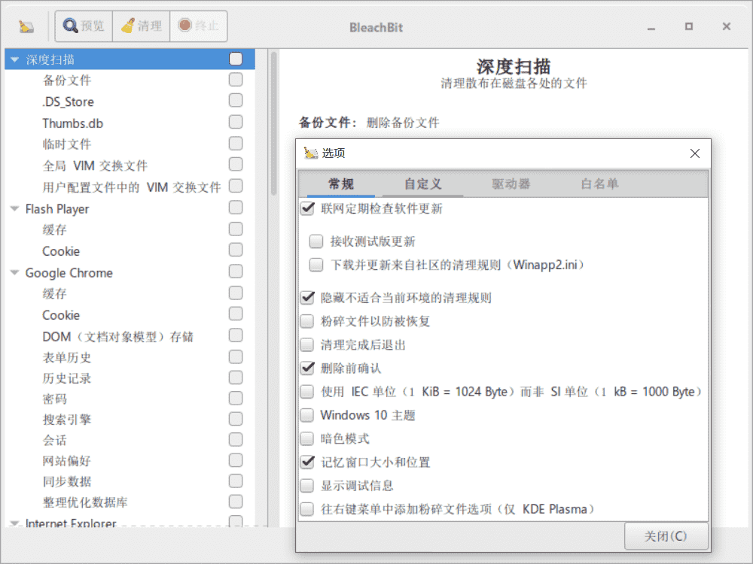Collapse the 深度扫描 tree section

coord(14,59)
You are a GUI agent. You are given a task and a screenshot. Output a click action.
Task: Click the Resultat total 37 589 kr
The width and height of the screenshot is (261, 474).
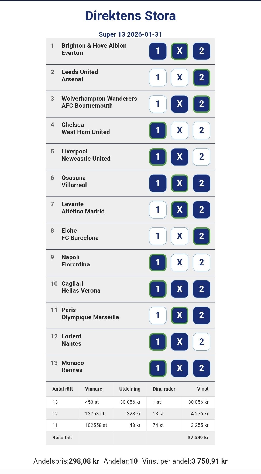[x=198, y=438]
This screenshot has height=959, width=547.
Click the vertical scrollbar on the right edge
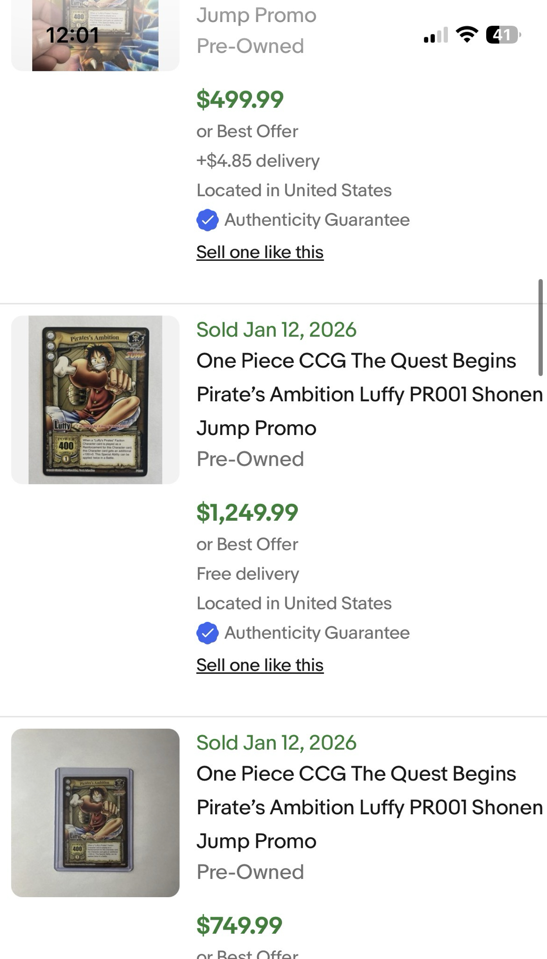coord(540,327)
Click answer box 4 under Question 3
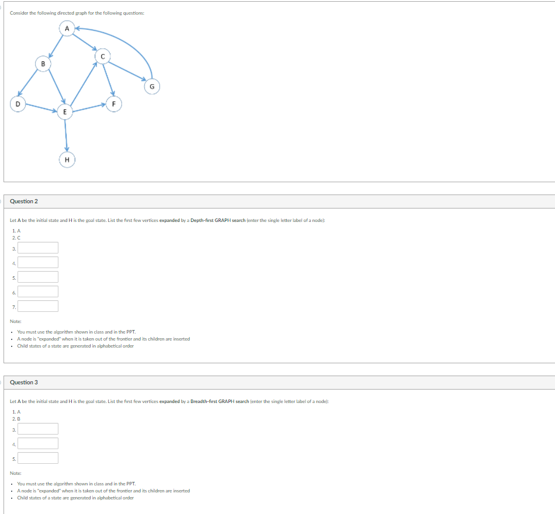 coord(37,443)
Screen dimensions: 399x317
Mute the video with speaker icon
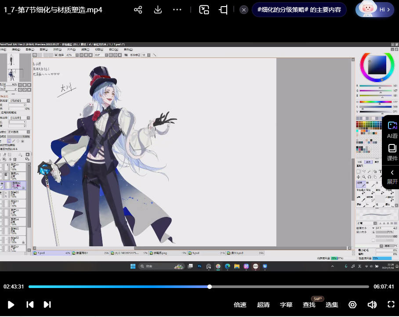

+ + + + + + +

## Exercise instructions:
Each line from the one with "Task: Click the Resultat total 37 589 kr" through the final line of the records must be copied exactly, with no pictures and no additional lines.

## Answer to the problem:
Task: Click the Resultat total 37 589 kr
The width and height of the screenshot is (261, 474).
[x=198, y=438]
This screenshot has height=959, width=547.
Click the vertical scrollbar on the right edge
coord(540,327)
Click answer box 4 under Question 3
 coord(37,443)
Screen dimensions: 399x317
Mute the video with speaker icon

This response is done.